---- Raw records

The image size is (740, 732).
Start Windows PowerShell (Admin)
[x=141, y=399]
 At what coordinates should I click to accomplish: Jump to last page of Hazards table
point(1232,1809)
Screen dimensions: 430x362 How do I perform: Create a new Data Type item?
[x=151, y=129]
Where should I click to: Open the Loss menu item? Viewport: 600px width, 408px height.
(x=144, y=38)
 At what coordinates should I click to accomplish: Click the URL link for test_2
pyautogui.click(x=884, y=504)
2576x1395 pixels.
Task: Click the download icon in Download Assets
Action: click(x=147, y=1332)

--------

Required task →
Please copy all of the records above word for word, keeping every line unchanged.

Worked solution →
The image size is (740, 732).
Start Windows PowerShell (Admin)
[x=141, y=399]
 At what coordinates should I click to accomplish: Jump to last page of Hazards table
point(1232,1809)
Screen dimensions: 430x362 How do I perform: Create a new Data Type item?
[x=151, y=129]
Where should I click to: Open the Loss menu item? Viewport: 600px width, 408px height.
(x=144, y=38)
 At what coordinates should I click to accomplish: Click the URL link for test_2
pyautogui.click(x=884, y=504)
2576x1395 pixels.
Task: Click the download icon in Download Assets
Action: click(x=147, y=1332)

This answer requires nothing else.